As people talk it’s important we allow them to say what they are going to say. The conversation will run much more smoothly and positively if we respect others and value their opinion. When we interrupt we are letting them know we don’t care what else they have to say, therefore we don’t value their opinion. We are cutting them off. We are cutting off the conversation to our own benefit. How does that make them feel?
But the Lord stood at my side and gave me strength, so that through me the message might be fully proclaimed and all the Gentiles might hear it. And I was delivered from the lion’s mouth.
– 2 Timothy 4:17 (NIV)
by Dave Whitehead, Senior Pastor, GraceNYC.org, Author of Making Sense of the Bible God does not leave us alone when we face overwhelming odds. Paul felt abandoned by others, but he was not separated from God. Paul knew that God had a purpose for him that was yet to be fulfilled, so Paul was able to stand strong even in the midst of incredible danger. This is the confidence that any man or woman who calls on Jesus should lean on—that God will give you strength, for He has a destiny for you to fulfill.

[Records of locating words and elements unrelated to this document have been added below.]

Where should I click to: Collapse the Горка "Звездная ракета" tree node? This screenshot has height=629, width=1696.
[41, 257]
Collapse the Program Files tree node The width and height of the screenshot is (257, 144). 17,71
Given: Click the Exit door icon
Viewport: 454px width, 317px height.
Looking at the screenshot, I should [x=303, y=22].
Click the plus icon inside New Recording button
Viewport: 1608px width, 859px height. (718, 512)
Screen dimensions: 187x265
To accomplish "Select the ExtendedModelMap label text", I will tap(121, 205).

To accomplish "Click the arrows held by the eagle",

..and my response to this verse
If you are going through tough times or if you feel like you dont have any support just know that God is your support. Whatever trials or tribulations you may be having, God knows about it, he has a plan for you, and it is through his word that gives you peace and makes you become a stronger person as a result. These are life lessons that you must carry with you and share with others your experiences to also bring peace to them. Them who may not believe or not feel like they are distined for this life.

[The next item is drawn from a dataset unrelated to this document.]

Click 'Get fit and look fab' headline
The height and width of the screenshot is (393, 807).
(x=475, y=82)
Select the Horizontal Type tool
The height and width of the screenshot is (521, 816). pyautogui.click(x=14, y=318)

You ARE destined for this life and yes you better believe it. There is no strong person with an easy past. God saved me when I was in my darkest moment. When I was questioning what my purpose in life was. Loosing three people dearly close to me within a three month period, my failed relationships, a near death car accident almost killing my friend. I did not know what my purpose was. Nothing was going as planned. But he saved me, this is my plan, I would not be the strong confident woman I am today without any of those experiences. Keep fighting and know that you ARE loved and supported every step of the way. Be positive and believe. God gives you peace and strength within his word. Believe, Love, and always strive to be a better you. May God bless you today and always.
I've been reconnecting with my Faith and as I start this new journey I want to share some verses along the way, that really hit home and relate to life itself. So excited. Enjoy.